Oxy/Deoxy hemoglobin enhanced maps can highlight critical pathologies as they relate to blood flow and oxygenation, including providing increased visibility of choroidal neovascular membranes (CNVM) and indications of perfusion, both of which are normally detected using invasive fluorescein angiography.

The hemoglobin absorption spectra for a range of oxygenation values are shown in Figure 1 below. These spectra form the basis for the oxy/deoxy hemoglobin maps which represent the ratio of oxygenated hemoglobin to deoxygenated hemoglobin in the retinal and choroidal vessels.

Figure 1

The image below (Figure 2) shows the oxy/deoxy hemoglobin enhanced image of a healthy eye created by processing the appropriate multi-spectral image data generated by the RHA system; the arteries which carry oxygenated blood are bright while the veins appear dark.

Figure 2

Figure 3 (a) below highlights a CNVM and the associated vascular net as well as the absence of vessels in a region inferior to the macula.
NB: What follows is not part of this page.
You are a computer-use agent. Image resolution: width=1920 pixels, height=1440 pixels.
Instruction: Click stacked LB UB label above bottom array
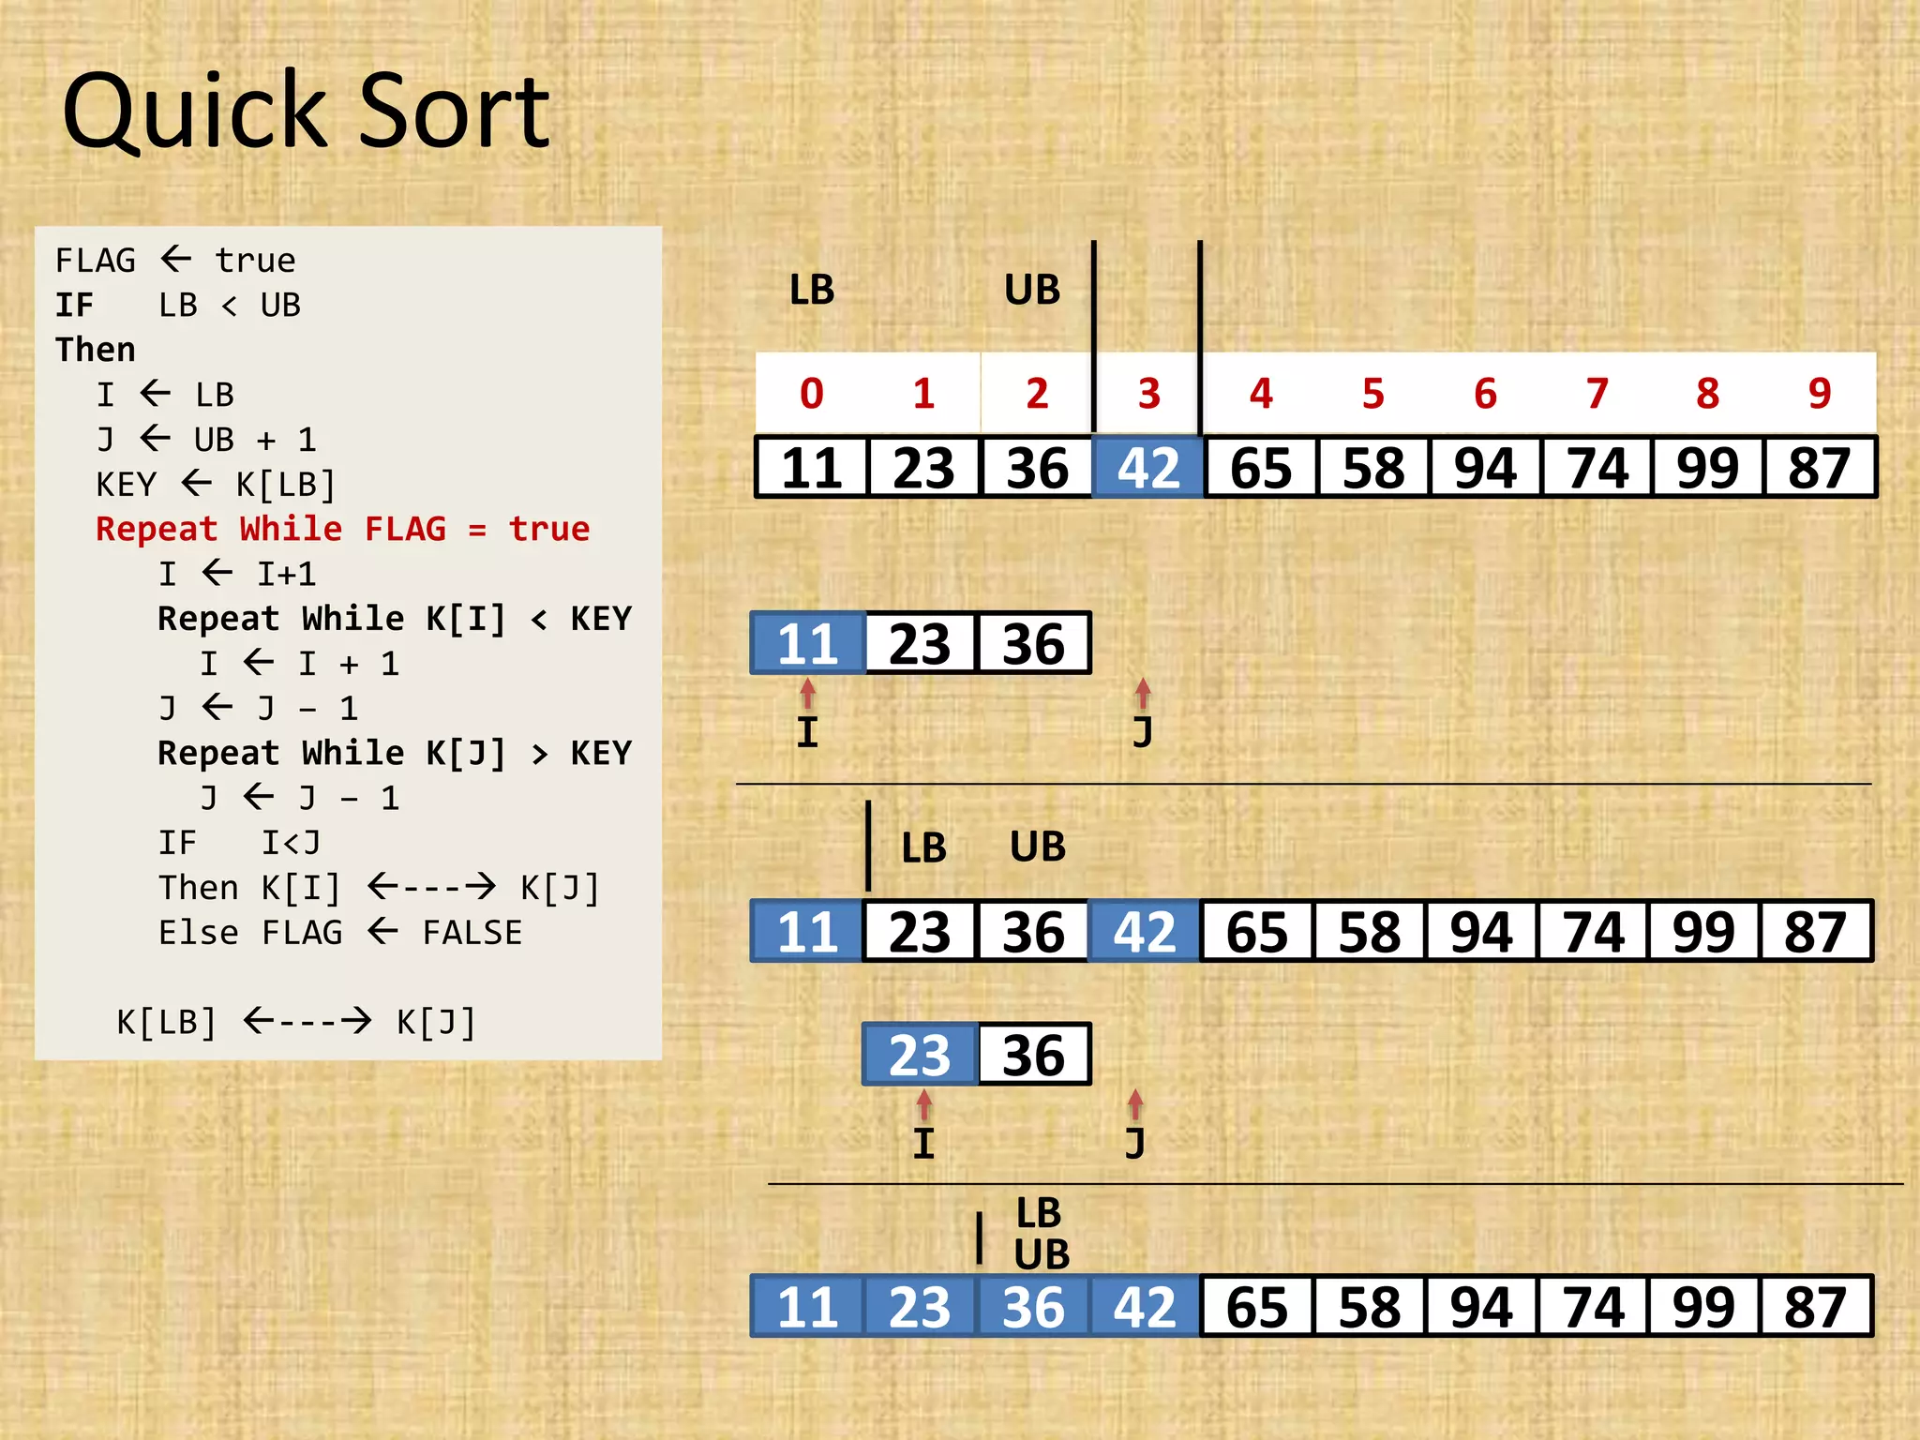(x=1041, y=1234)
Figure 3 (b) shows the same eye with a processed MSI multi-wavelength composite image, while Figure 3 (c) is a view of the CNVM using a 5 Line Raster OCT. These features, which typically were identified using invasive intravenous fluorescein angiography (IVFA) may now be identified using the non-invasive RHA system oxy/deoxy hemoglobin enhanced image map.

Figure 3 (a)

Figure 3 (b)

Figure 3 (c)

Stereo Imaging

Stereo imaging of the retina and the optic nerve head using anaglyphs allows clinicians to clearly visualize retinal topography, including pigment epithelial detachments (PED), edema and changes in the cup contour.

The light management capabilities of the RHA allow for stereo images to be collected without the camera or the patient changing position. Figure 4 below shows stereo images of a PED taken with a narrow band red illumination which is clearly visible as a 'blister', inferior to the macula. The stereo image is presented in an anaglyph form and can be viewed using a pair of glasses with a cyan lens over the right eye and a red lens over the left.
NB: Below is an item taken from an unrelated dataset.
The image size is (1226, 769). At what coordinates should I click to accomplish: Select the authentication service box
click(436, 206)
Figure 4 - Stereo Anaglyph Image

Figure 5 shows a second stereo example of a patient who experienced facial trauma as the result of  an automobile airbag injury.  The raised optic nerve head and peripapillary edema can clearly be seen in these images.

Figure 5 - Stereo Anaglyph Image

The stereo viewing feature is particularly useful for evaluating the optic nerve head, particularly cup shape and rim erosion.